**TEXTO PARA LEITURA:**
○ ○ ○

Em seguida, temos o texto Escrita: (re)construção de vozes, sentidos, `eus'..., em que Galli procede à análise de um texto de aluno – produzido a partir de Auto-retrato de Manuel Bandeira e Poema de sete faces de Carlos Drummond de Andrade –, para problematizar o ensino e a aprendizagem da escrita num movimento de (trans)formação, que se configura em “plissês (des)contínuos” (re)construídos de múltiplas vozes.
Fecha essa primeira parte, já num gesto de abertura da segunda, o texto de Carmagnani, intitulado A escrita como recusa da imobilidade: o autor e a política da criação de si, que problematiza a escrita acadêmica, por meio da análise de textos introdutórios de dissertações e teses, para capturar rastros de singularidade que mostram de que maneira o autor, ao escrever, (se) cria, recria, inventa, reinventa, escapando da imobilidade da escrita acadêmica.
A segunda parte, intitulada “A escrita de si e do outro”, configura-se de textos que mostram como o sujeito, ao escrever de si, do outro, para o outro, e(in)screve o si-mesmo e o outro, sempre com seu traço, num movimento de ausência e presença. No texto de abertura dessa segunda parte, intitulado (Dis)sabores da língua ma(e)terna: os conflitos de um entre-lugar, Eckert-Hoff relata a sua própria experiência sociocultural e linguística – que se traça num entre-línguas, entre-culturas, cuja história de vida é marcada pela imigração europeia alemã, no Sul do Brasil – para rastrear marcas deixadas pela (con)fusão das línguas e seus efeitos na constituição identitária.
A seguir, Uyeno lança seu texto Escrita mal escrita ou mal-estar da escrita? A inelutável escrita de si, em que procede à “escuta” de discursos de alunos na fase de escrita da dissertação de Mestrado, como forma de atentar para as formações do inconsciente que se manifestam nas interações cotidianas como o chiste, o lapso e a contradição, com o objetivo de mostrar como a escrita é lugar de divisão, fragmentação do sujeito.
Reis tece o texto intitulado Representações e deslocamentos no diário de aprendizagem de língua estrangeira: uma escrita de si para o outro, com o objetivo de discutir as representações do escrevente acerca de si e do(s) outro(s). Para tanto, analisa diários de aprendizagem, problematizando essa escrita como uma escrita de si, porém oriunda de uma demanda de reflexão e da exigência de se dizer o que se é (do lugar de aluno) para o professor, no processo de aprendizagem de aula de língua estrangeira.
“Formas de se dizer na/sobre a escritura eletrônica” constitui a terceira parte deste livro, que problematiza a escrita no papel, na tela e em outros espaços de tempo e lugar. Essa parte é inaugurada pelo texto A escrita de si em tempos de chat: a narrativa do fragmentário, de Dias, que analisa o espaço discursivo de um Chat específico para portadores do vírus HIV, com o objetivo de estudar as “formas textuais do simulacro”, no contraponto com as formas textuais da representação, para discutir a narratividade que se instaura com as tecnologias digitais, como novas tecnologias de escrita.

○ ○ ○

(Itens armazenados de uma coleção)

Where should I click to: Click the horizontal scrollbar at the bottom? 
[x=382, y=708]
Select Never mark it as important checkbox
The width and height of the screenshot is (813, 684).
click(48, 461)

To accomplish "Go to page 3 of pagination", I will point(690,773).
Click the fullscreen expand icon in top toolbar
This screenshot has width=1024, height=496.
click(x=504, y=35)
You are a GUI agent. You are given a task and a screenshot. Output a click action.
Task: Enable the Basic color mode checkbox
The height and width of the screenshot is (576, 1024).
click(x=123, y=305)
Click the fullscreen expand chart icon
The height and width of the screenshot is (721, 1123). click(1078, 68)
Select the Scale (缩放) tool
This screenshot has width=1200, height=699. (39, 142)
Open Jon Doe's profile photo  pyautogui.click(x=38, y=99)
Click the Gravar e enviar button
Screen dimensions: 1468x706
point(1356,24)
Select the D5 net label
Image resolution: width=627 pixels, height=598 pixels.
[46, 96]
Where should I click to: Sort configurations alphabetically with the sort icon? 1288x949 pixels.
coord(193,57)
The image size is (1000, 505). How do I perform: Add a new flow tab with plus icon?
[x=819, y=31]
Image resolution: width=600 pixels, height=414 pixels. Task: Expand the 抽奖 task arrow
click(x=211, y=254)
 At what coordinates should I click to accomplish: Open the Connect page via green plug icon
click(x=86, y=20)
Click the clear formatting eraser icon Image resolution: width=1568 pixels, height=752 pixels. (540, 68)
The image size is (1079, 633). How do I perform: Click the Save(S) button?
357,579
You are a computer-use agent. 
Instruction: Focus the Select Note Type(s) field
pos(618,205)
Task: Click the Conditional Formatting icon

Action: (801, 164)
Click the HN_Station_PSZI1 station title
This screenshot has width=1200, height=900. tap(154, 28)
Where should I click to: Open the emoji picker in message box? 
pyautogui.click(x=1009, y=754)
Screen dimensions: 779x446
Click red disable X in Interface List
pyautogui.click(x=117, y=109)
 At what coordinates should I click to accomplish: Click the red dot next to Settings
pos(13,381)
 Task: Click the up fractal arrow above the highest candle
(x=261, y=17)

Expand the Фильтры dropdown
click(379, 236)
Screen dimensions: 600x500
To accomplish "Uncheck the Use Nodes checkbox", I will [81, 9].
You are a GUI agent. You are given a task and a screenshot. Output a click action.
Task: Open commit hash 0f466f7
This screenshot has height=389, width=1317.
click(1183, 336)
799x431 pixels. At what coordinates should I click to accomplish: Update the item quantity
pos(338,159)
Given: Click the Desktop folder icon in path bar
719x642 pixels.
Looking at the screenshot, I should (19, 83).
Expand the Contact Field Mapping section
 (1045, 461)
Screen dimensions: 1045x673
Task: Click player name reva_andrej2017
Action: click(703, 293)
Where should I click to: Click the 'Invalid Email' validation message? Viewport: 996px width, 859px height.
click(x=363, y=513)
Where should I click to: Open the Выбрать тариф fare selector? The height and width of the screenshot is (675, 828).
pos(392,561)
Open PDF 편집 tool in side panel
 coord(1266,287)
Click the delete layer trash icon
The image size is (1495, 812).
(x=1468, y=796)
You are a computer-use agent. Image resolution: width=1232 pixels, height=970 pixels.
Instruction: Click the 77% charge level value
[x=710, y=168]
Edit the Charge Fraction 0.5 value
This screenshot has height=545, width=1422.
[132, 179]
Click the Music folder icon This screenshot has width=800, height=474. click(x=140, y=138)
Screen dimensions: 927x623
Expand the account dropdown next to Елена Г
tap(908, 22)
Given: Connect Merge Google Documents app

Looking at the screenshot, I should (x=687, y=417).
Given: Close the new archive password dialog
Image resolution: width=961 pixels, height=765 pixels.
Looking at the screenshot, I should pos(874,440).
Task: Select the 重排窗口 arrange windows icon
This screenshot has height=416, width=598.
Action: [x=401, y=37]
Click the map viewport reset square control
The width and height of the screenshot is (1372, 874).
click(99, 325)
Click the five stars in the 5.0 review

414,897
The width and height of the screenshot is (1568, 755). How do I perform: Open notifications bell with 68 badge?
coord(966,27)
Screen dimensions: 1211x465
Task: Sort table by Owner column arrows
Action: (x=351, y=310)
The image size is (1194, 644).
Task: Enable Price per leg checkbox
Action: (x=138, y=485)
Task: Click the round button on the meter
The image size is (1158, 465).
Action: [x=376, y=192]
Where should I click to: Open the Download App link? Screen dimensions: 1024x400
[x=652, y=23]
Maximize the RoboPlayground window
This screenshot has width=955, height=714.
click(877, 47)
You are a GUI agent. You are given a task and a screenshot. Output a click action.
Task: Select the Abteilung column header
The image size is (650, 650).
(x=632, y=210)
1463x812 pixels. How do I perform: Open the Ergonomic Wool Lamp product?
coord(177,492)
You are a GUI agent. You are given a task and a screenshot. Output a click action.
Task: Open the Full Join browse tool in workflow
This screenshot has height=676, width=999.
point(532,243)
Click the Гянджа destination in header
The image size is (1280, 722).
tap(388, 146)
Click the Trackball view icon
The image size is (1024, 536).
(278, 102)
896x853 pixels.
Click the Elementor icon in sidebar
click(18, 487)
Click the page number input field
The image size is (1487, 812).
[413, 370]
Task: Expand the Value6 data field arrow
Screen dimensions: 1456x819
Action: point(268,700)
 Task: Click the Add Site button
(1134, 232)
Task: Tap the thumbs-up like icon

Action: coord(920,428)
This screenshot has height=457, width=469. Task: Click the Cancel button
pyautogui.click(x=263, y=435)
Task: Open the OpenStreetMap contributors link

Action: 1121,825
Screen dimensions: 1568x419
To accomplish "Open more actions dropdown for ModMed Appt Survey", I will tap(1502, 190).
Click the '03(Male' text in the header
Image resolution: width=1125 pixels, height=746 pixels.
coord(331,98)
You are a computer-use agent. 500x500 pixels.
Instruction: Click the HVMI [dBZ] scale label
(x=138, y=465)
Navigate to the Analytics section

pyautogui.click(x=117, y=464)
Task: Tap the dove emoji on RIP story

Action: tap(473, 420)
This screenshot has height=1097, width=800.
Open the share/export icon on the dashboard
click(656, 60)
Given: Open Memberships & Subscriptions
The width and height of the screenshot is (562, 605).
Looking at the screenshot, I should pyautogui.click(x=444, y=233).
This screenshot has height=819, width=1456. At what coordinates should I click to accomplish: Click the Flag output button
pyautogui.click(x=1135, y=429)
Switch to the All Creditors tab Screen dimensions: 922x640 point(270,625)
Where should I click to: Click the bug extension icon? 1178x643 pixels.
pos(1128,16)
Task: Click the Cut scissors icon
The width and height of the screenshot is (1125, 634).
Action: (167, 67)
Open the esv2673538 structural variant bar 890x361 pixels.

○ ○ ○

**SUAS TAREFAS:**
1. Transcreva, por favor, o trecho do texto sobre a escrita entre "A segunda parte, intitulada" e "na constituição identitária.", inclusive.
2. Dê continuidade ao texto sobre a escrita a partir do ponto em que ele termina.
A listagem provém de outra fonte.

**RESPOSTAS POR TAREFA:**
1.
A segunda parte, intitulada “A escrita de si e do outro”, configura-se de textos que mostram como o sujeito, ao escrever de si, do outro, para o outro, e(in)screve o si-mesmo e o outro, sempre com seu traço, num movimento de ausência e presença. No texto de abertura dessa segunda parte, intitulado (Dis)sabores da língua ma(e)terna: os conflitos de um entre-lugar, Eckert-Hoff relata a sua própria experiência sociocultural e linguística – que se traça num entre-línguas, entre-culturas, cuja história de vida é marcada pela imigração europeia alemã, no Sul do Brasil – para rastrear marcas deixadas pela (con)fusão das línguas e seus efeitos na constituição identitária.

2.
Constituída de olhares alternados entre o papel e o ecrã, por navegações na blogosfera, a terceira parte desta obra é brindada, ainda, com um texto internacional, de Ferrão Tavares, intitulado Em Natal. TP 2027. O espaço e o tempo nas leituras do quotidiano. O texto visa à análise de eventos de leitura e escrita em diferentes espaços de aprendizagem (museus, aeroportos) para, em seguida, proceder a uma análise mais aprofundada da blogosfera, mais especificamente de quinze blogues com visitantes em idade escolar, blogues esses ligados a duas séries infanto-juvenis da televisão portuguesa, com o intuito de problematizar a questão da literacia, da leitura e da escrita no espaço escolar. Já o texto de Mascia, intitulado O professor de língua inglesa e as confissões de si frente ao mundo cibernético, objetiva um estudo das relações imaginárias que emergem de depoimentos de professores de língua inglesa de escolas particulares e da rede pública, tendo como tópico o uso das Novas Tecnologias no processo de ensino-aprendizagem. A autora busca verificar de que forma o professor, ao entrar (inevitavelmente) em um certo jogo da verdade no mundo das Novas Tecnologias, deixa rastros do sujeito cindido em seus depoimentos, tomados como confissões de si.
Os textos que compõem a última parte do livro, intitulada “Rastros de si na formação do professor de línguas”, buscam percorrer escritas de si para problematizar a formação do sujeito-professor de línguas, materna e estrangeira. O primeiro texto, Escritas de si e identidades profissionais de professores, de Ghiraldelo, apresenta uma análise de dizeres de professores brasileiros de línguas materna (português do Brasil) e estrangeiras (inglês e francês), como forma de examinar como os sujeitos-professores se inscrevem com seus dizeres, e como destes emergem pontos de suas identidades profissionais.
Cavallari, em seu texto As imagens inscritas no corpo do outro, desnuda práticas discursivas que fundamentam o fazer pedagógico no ensino de língua estrangeira e que incidem na constituição identitária do sujeito-aluno, com o objetivo de rastrear marcas do discurso avaliador do sujeito-professor, cravadas no corpo do outro (aluno) para verificar como essas marcas produzem imagens no processo de identidade do aluno aprendiz de língua inglesa.
Souza-Pinheiro Passos fecha o corpo da obra, abrilhantando-nos com o artigo Língua estrangeira e escrita normalizada: sujeito na/pela língua do Outro, em que investiga textos de alunos de um Curso de Letras – cuja produção é demandada por uma disciplina do currículo do curso intitulada “Comunicação escrita em língua inglesa” –, com o intuito de compreender aspectos da relação do sujeito aluno (autor) com a escrita em língua inglesa e a modalidade dirigida ao (pelo) leitor (professor), submetida a injunções no processo de produção textual.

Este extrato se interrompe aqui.